Saudi Arabia took an important part in the carnival. What does it mean?
The largest cruise line in the world, Carnival (NYSE: CCL) accounts for about half of all cruises worldwide. For now, the company’s fleet of more than 100 vessels remain at the berth, with no clear timeline for the start of crossings (although the company has said it will restart some operations in the United States in mid-May).
Of course, any date is little more than wishful thinking right now. It’s also almost impossible to predict when customers will feel comfortable cruise, when the company can resume its full schedule, and when some ports will reopen to cruise ships.
As you can imagine, this created a cash shortage for Carnival, causing its shares to drop by about 80%. It costs around $ 1 billion per month to operate the cruise line, which led the company to sell 71,875,000 common shares at $ 8 per share (well below its 52-week high of 56.04 $), a move that may have opened the door for some large investors, including the Saudi Arabia Public Investment Fund, which now owns an 8.2% stake in the cruise line.
What is the Public Investment Fund?
Basically, the Public Investment Fund (PIF) makes investments on behalf of the Kingdom of Saudi Arabia. The country uses its resources to diversify and take stakes in various companies, which it explains on the PIF website.

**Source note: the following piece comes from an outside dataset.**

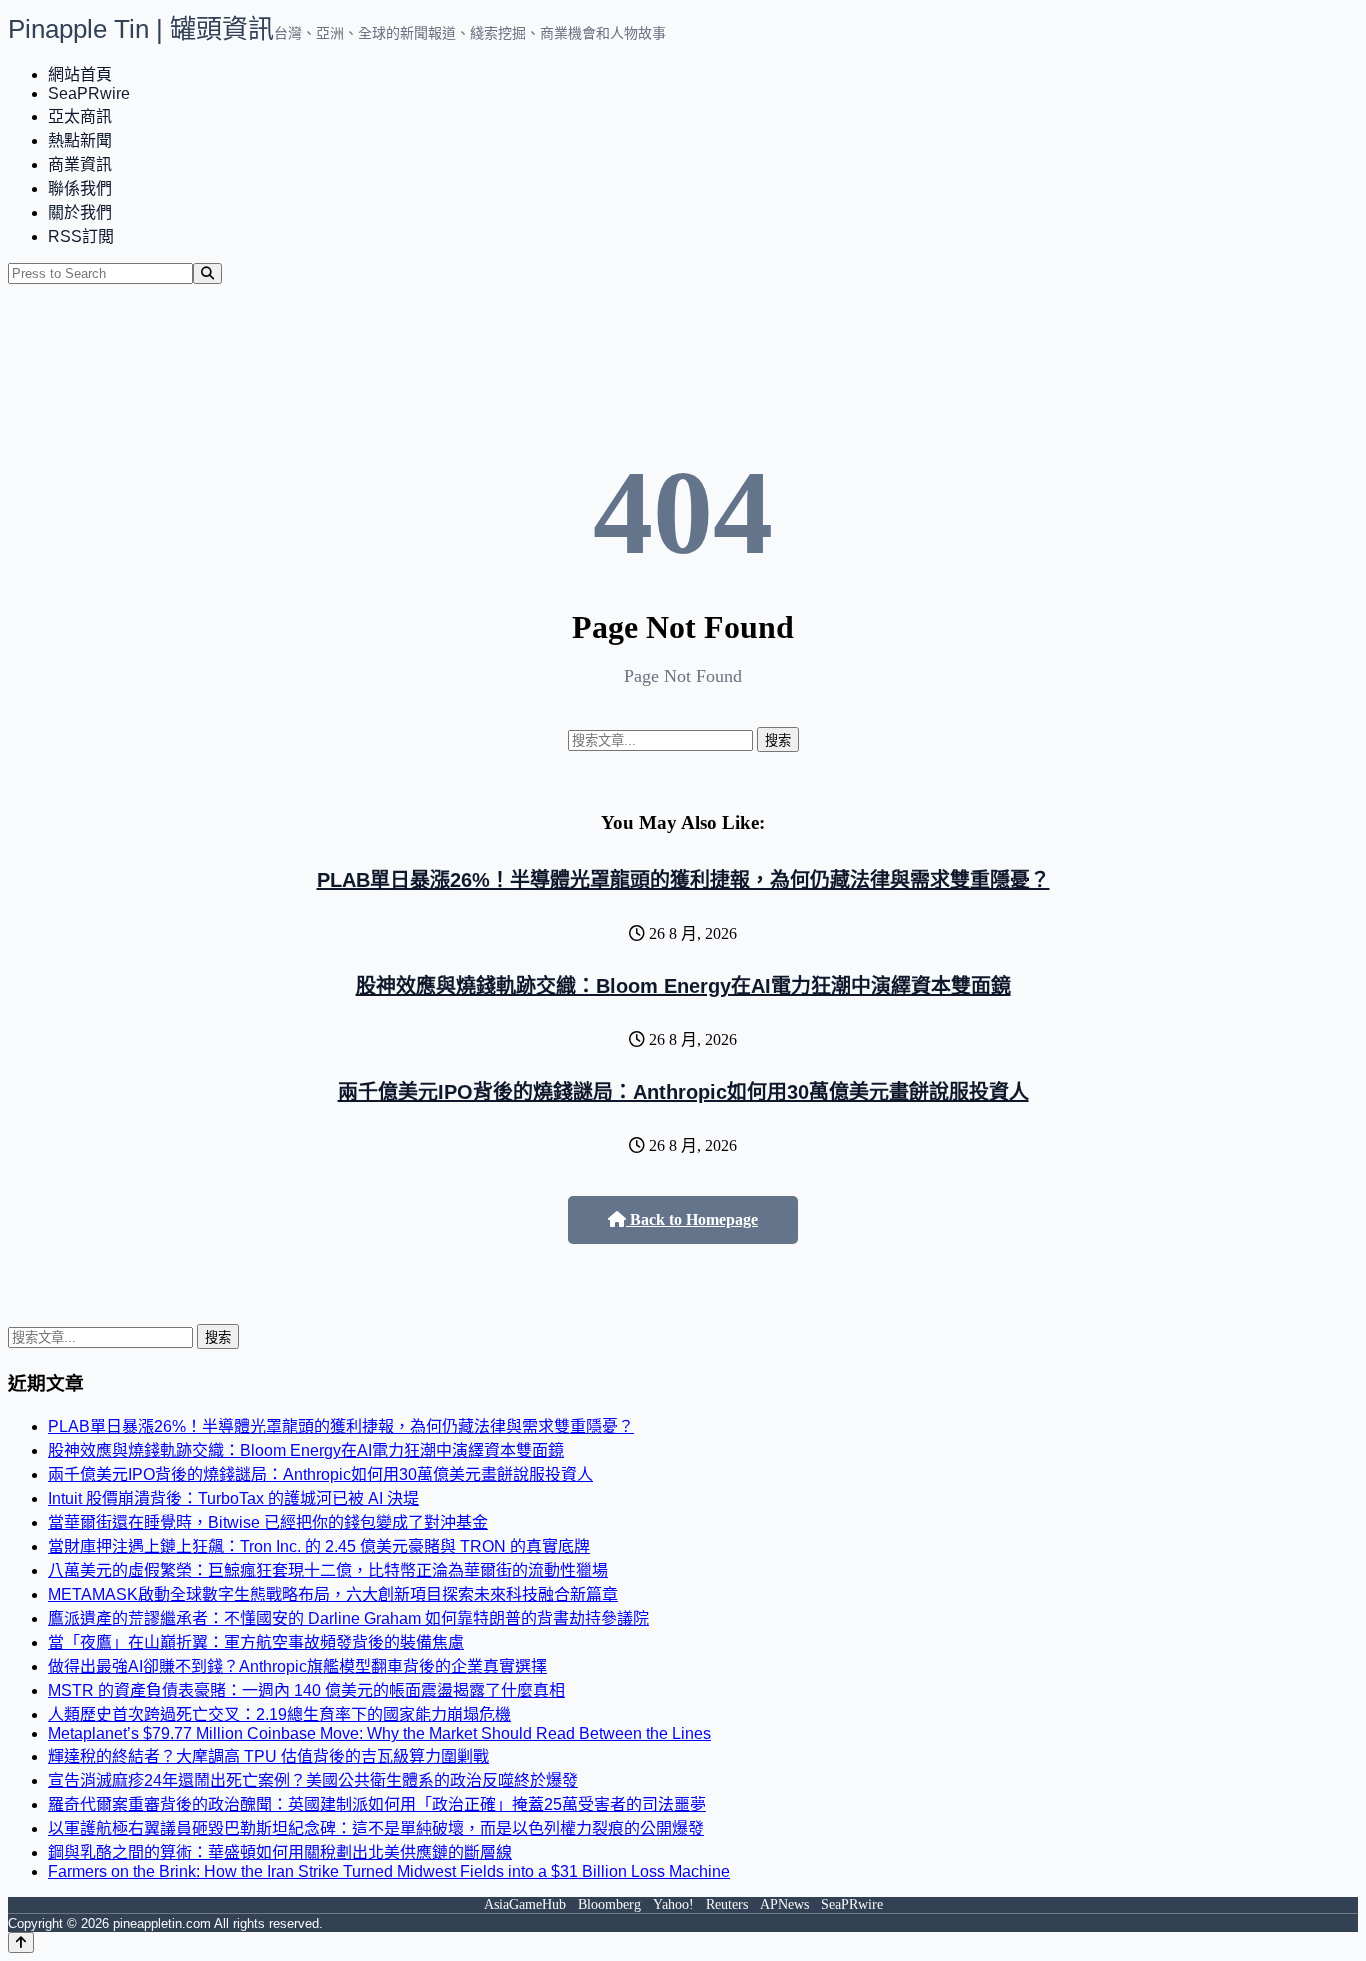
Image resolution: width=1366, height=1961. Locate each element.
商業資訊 (80, 164)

The Public Investment Fund seeks to become a leading global impact investor in line with the goal of Vision 2030 and drive Saudi Arabia’s economic transformation, through active long-term investments and sustaining high standards of governance and transparency. The Public Investment Fund develops a portfolio of high quality national and international investments, diversified by sectors, geographic areas and asset classes. Working alongside global strategic partners and renowned investment managers, PIF acts as the Kingdom’s leading investment arm to execute a strategy focused on achieving attractive financial returns and long-term value. for the Kingdom of Saudi Arabia.
It’s a long way to say that Saudi Arabia has money (or at least its royal family has) and that it spends that money on a wide range of businesses both public and private. PIF invests both in Switzerland and abroad and has already acquired stakes in Uber and You’re here.
Is it good for carnival?
Carnival has raised a significant amount of cash, including $ 4 billion in financing at a staggering 11.5% interest rate. The fact that an entity with deep pockets takes a major stake in the cruise line could be positive.
PIF now has a vested interest in the cruise line not going bankrupt. In the event of bankruptcy, shareholders generally fare badly. There is basically an order in how people are paid, and creditors tend to be on the front lines.
Carnival may not need the more money, but PIF could loan them the money or buy more shares directly from the company if the money tightens. What he would want in return for company funding (board seats, oversight over management, etc.) may be more than what the company wants to pay, but Carnival may not have the choice at some point.
For Carnival shareholders, it’s hard not to see this investment as positive. When you’re strapped for cash (or could be), having a friend with deep pockets who has a vested interest in your survival is probably a good thing.